When the DPJ won their landslide victory last year, I was quite sure that Hatoyama’s government would make alliance-related issues a priority. At the time, there was a lot of skepticism that Hatoyama would make much of an effort to follow through on his campaign rhetoic and try to change some aspects of Japan’s relationship […]

When the DPJ won their landslide victory last year, I was quite sure that Hatoyama’s government would make alliance-related issues a priority. At the time, there was a lot of skepticism that Hatoyama would make much of an effort to follow through on his campaign rhetoic and try to change some aspects of Japan’s relationship with the U.S. The assumption was that a new, untested government staffed by a permanent opposition party confronting broad public discontent with domestic problems would not waste its time quarreling with the U.S. over bases on Okinawa. American observers seemed to assume that the most significant transition of power from one party to another in postwar Japanese history would have little or no effect on Japanese foreign policy.
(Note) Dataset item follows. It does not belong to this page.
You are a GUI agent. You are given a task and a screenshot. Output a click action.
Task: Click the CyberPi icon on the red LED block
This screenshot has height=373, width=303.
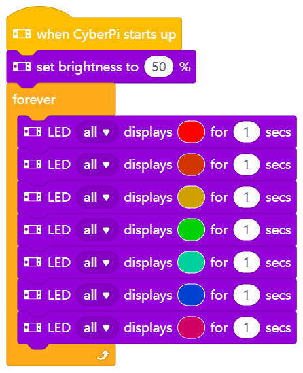coord(33,132)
Perhaps they were too accustomed to our unfortunate bipartisan consensus on foreign policy, according to which virtually nothing ever changes despite changes in party control.

As it turned out, Hatoyama not only made it a priority, but he focused on the Futenma dispute so much and he made enough outlandish promises of what he would be able to accomplish in a very short time that he accelerated the disintegration of his ministry. Hatoyama and his cabinet were already laboring under the heavy burden of absurdly high expectations and unsustainably high approval ratings early on. The public was always going to sour on the DPJ once it had to start governing and making trade-offs. Even so, Hatoyama wasn’t necessarily doomed until his handling of the basing dispute blew up in his face.

If anything, I underestimated how important the basing issue was to a significant bloc of DPJ voters and also underestimated how responsive Hatoyama would be to their concerns. Having vowed to resign if he could not deliver a new basing deal by the end of May, he now faces a total loss of confidence. The DPJ government will continue on, but Hatoyama is now out of office. That’s unfortunate for Japan to the extent that it discourages political challenges to the status quo in government there, but it is also a missed opportunity for the U.S. As I wrote last August:

For Washington, change in Tokyo provides an opportunity to reevaluate the need for a large U.S. military presence in Japan. The U.S. presence has been a persistent source of tension and public anger in Japan. But it has also siphoned U.S. forces from areas of the world where they are needed far more. Sunday’s election may be the first step in redeploying those troops or bringing some of them home.

Clearly, I was far too hopeful that anyone in Washington would have the imagination or political courage to seize this opportunity. All that Hatoyama’s failure over Futenma means is that the tensions over basing and discontent with the alliance that helped fuel the DPJ’s rise to power will go unaddressed for many more years. The U.S. will have more difficulty in the future with Japan on account of our unwillingness to accommodate Japanese complaints this time.